Lithium-ion batteries power our modern world, including laptops, cell phones, medical equipment, and electric vehicles. Current battery research includes improving battery safety to reduce explosion risks and product recalls. Electrolytes composed of Room-Temperature Ionic Liquids (RTILs) can address these issues by reducing vapor pressure and flammability. To understand the performance of RTILs in batteries requires first understanding their structures. X-ray scattering is the foremost technique for characterizing the structures of RTILs, but interpreting experimental data can be daunting. This work presents an approximate expression for the radial distribution function, g(r), derived by assuming a Lorentzian line shape for total structure factors, S(Q). The derived form of g(r) is used to present new equations for maxima and minima in g(r) and to define a half-length, the value of r where g(r) decays to one-half its maximum value. A detailed test of the model is presented using experimentally measured and calculated S(Q) for N-methyl-N-propylpyrrolidinium bis(trifluoromethylsulfonyl)imide (C1C3pyrrTFSI).[1] Then, the model is extended to experimentally measured S(Q) for two series of RTILs based on C1C3pyrrX and and 1-methyl-3-propylimidazolium (C1C3imidX) with anions of increasing size (X− = Cl−, Br−, BF4−, PF6−, OTf−, TFSI−).[2,3] The model predicts maxima and minima in the two series within 6.0% of those calculated directly from molecular dynamics simulations. Thus, distances within "polar scattering domains" responsible for the charge alternation peak in S(Q) are quantitatively related to inter-ionic distances within polar aggregates in these RTILs. The half-length is found to increase approximately linearly as anion size increases. We argue that the half-length is a measure of polar aggregate size in these RTILs.

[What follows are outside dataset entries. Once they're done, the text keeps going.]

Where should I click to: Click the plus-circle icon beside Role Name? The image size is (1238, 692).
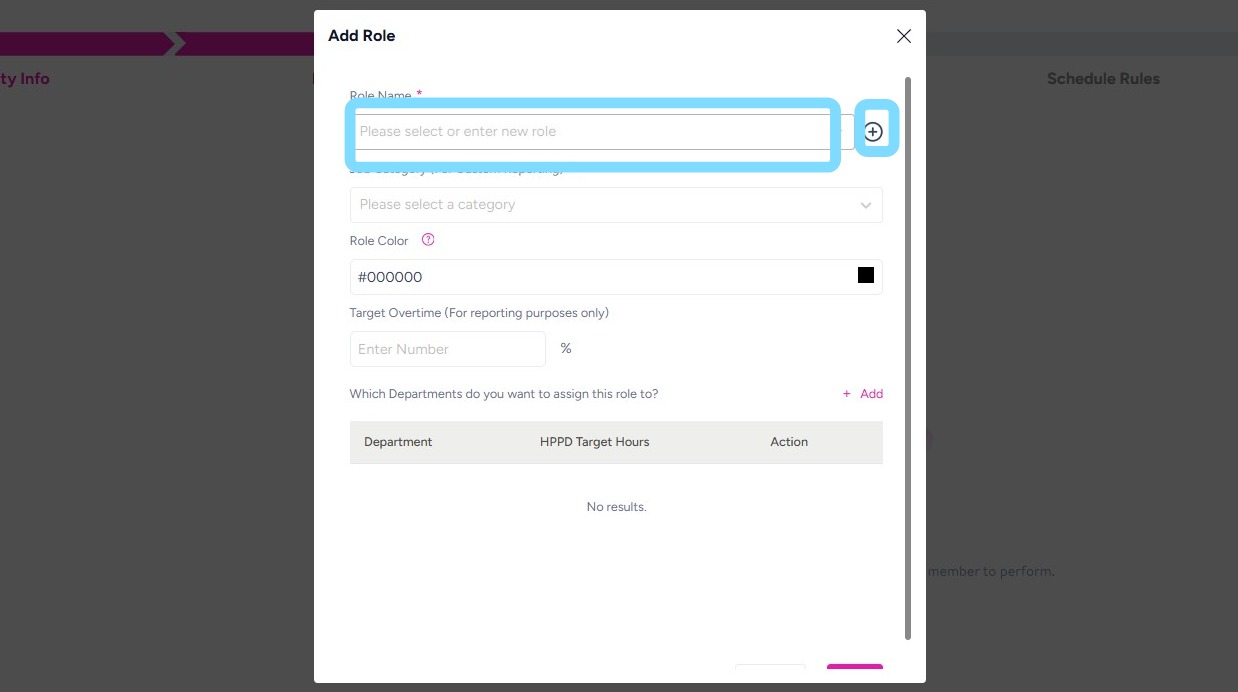click(x=873, y=132)
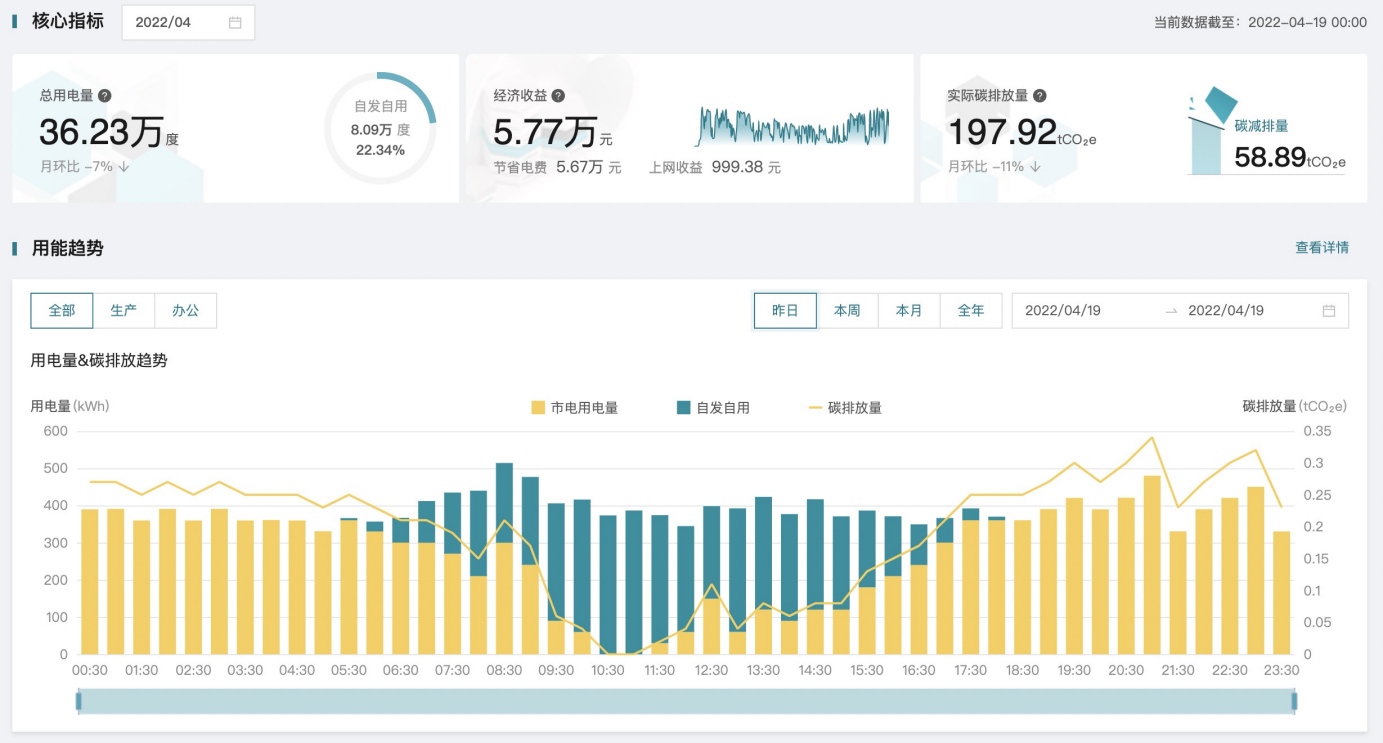The image size is (1383, 743).
Task: Open the 查看详情 link
Action: 1322,248
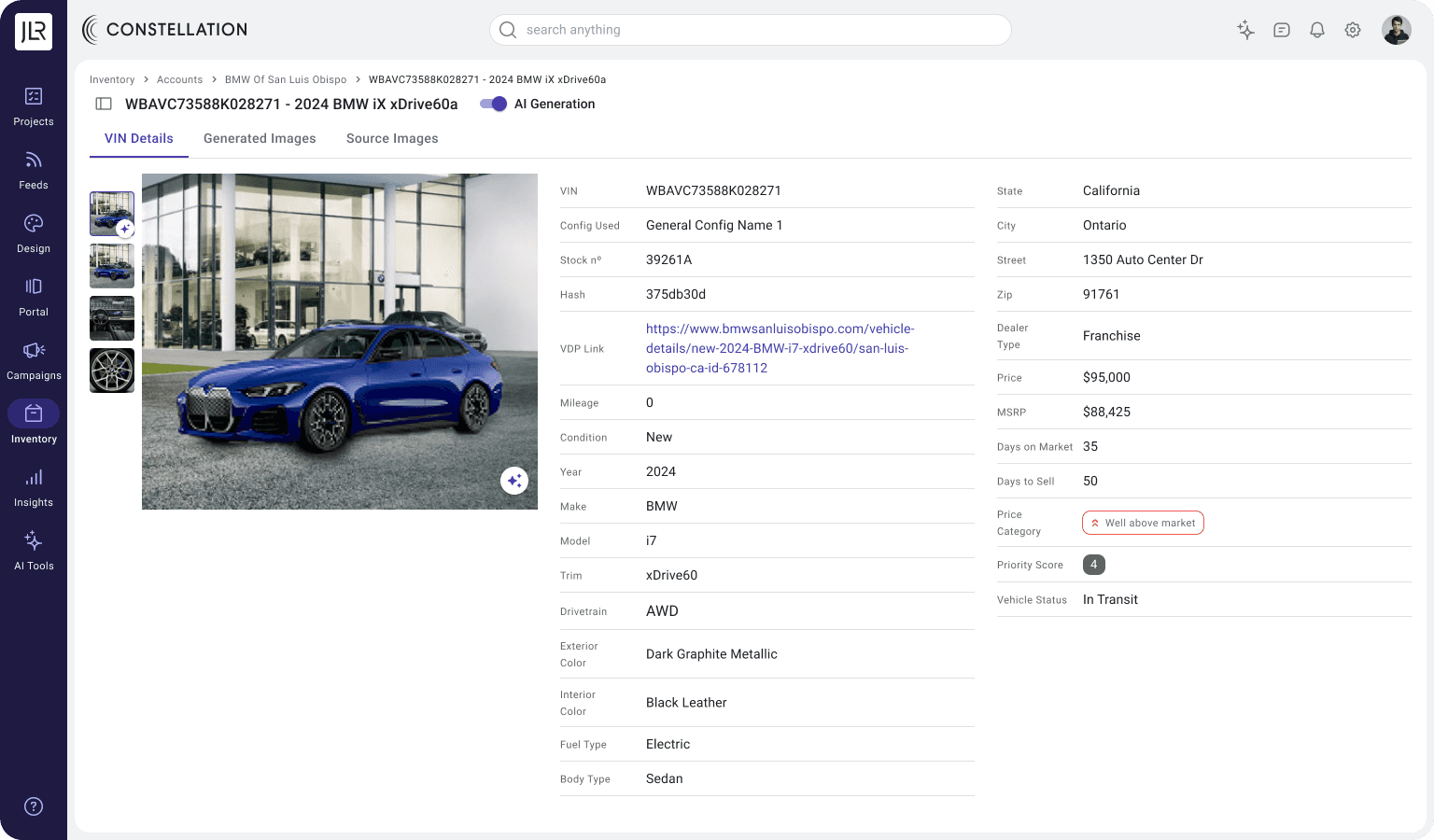Viewport: 1434px width, 840px height.
Task: Open the Portal section
Action: point(34,297)
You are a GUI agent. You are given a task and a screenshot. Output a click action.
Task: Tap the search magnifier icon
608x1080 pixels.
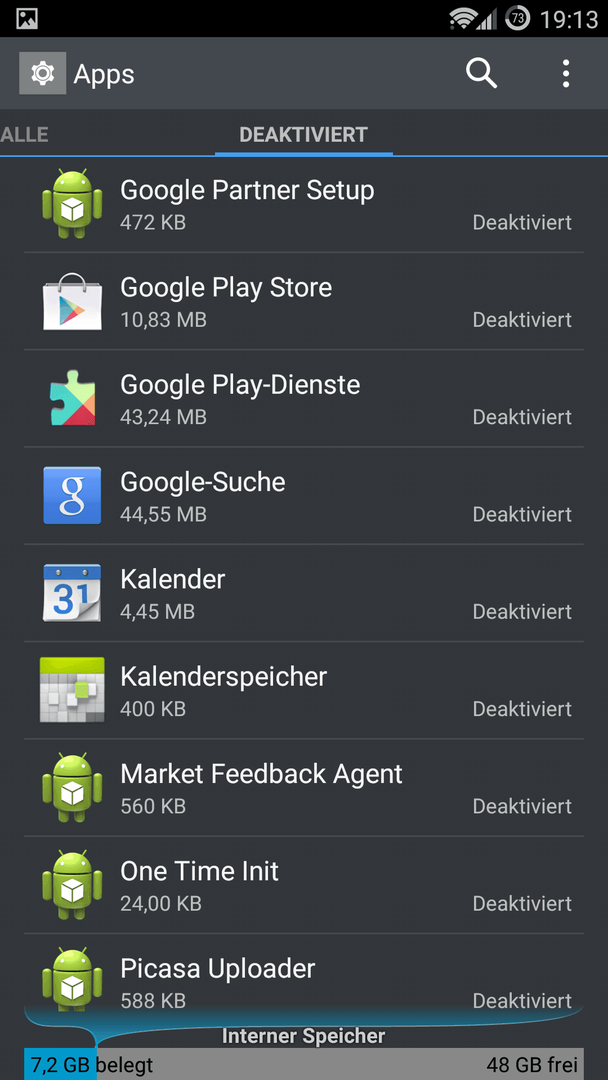click(x=481, y=73)
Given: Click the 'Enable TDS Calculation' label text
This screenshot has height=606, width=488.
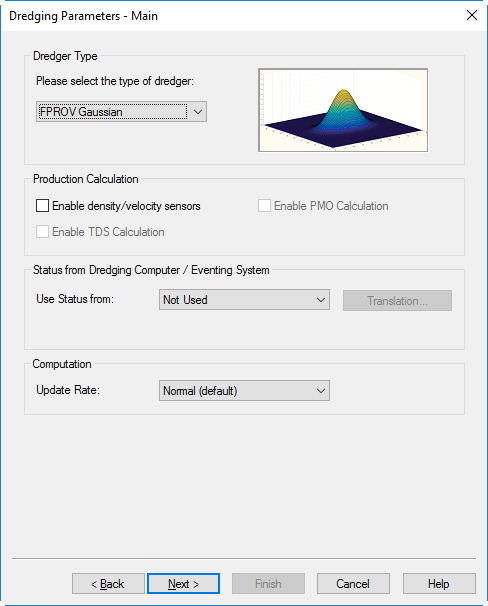Looking at the screenshot, I should point(108,232).
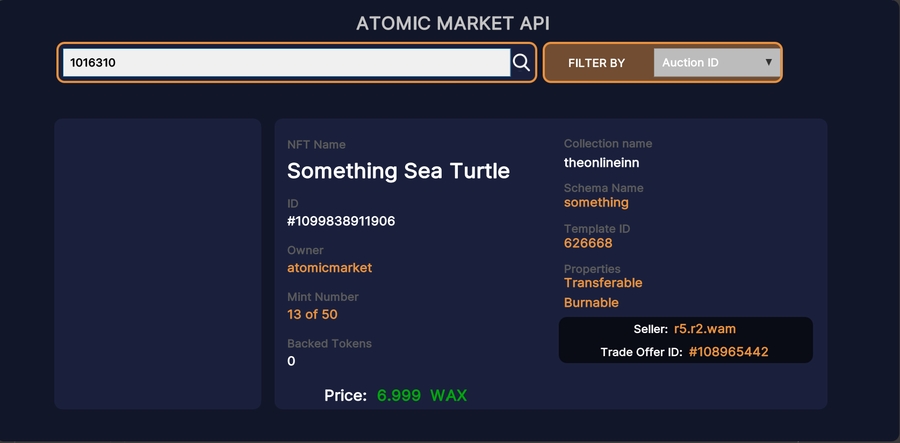Click the dropdown arrow beside Auction ID
900x443 pixels.
(x=768, y=62)
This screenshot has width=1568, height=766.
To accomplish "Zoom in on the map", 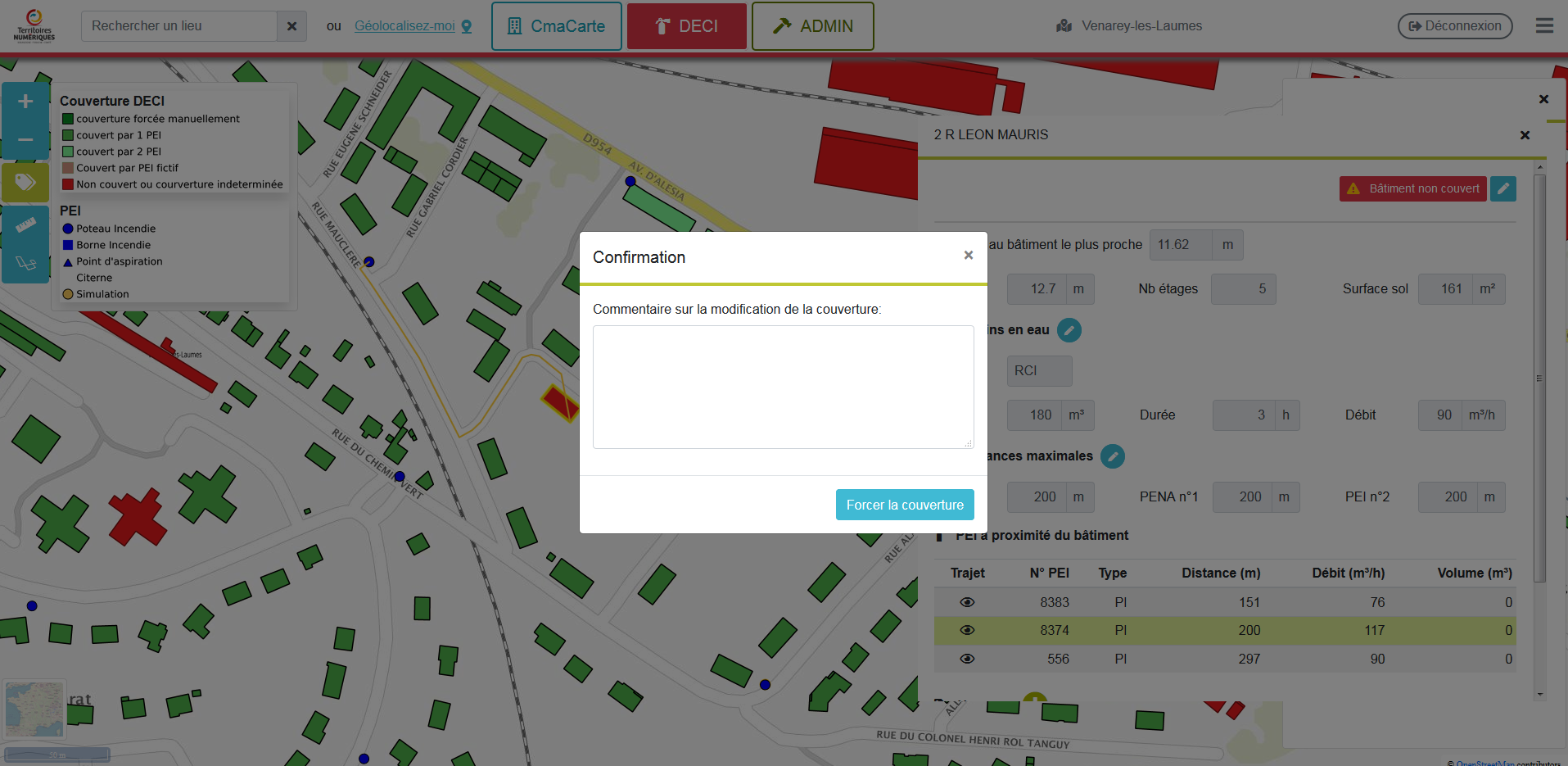I will tap(25, 102).
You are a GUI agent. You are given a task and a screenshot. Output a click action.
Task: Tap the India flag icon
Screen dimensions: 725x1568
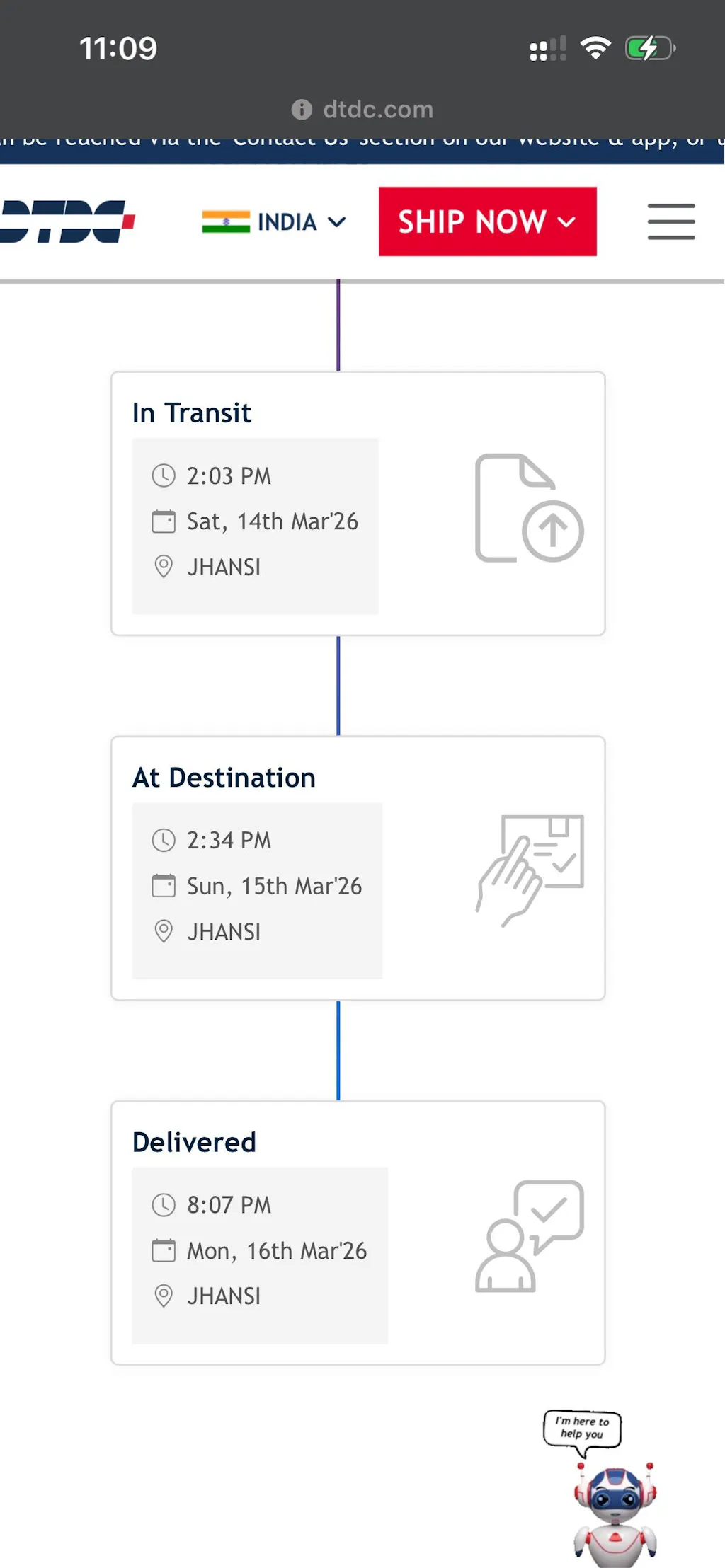coord(226,221)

[1] Wheeler, R.A.; Dalbey, E.E.; “Structure factor lineshape model gives approximate nanoscale size of polar aggregates in the ionic liquid N-methyl-N-propylpyrrolidinium bis(trifluormethylsulfonyl)imide”; Phys. Chem. Chem. Phys. 2021; 23, 9061-9064; DOI: 10.1039/D0CP04907G.
[2] Wheeler, R.A.; Dalbey, E.E.; “Structure factor line shape model gives approximate nanoscale size of polar aggregates in pyrrolidinium-based ionic liquids”; Phys. Chem. Chem. Phys. 2025, 27, 4593-4602; DOI: 10.1039/D4CP04488F (Highlighted on the outside front cover as one of the best papers in this issue).
[3] Dalbey, E.E.; Sailor, J.J.; Wheeler, R.A.; “Effect of anion size on the size of polar aggregates in imidazolium-based ionic liquids”; Phys. Chem. Chem. Phys. 2025, 27, 14296-14304; DOI: 10.1039/D5CP00419E.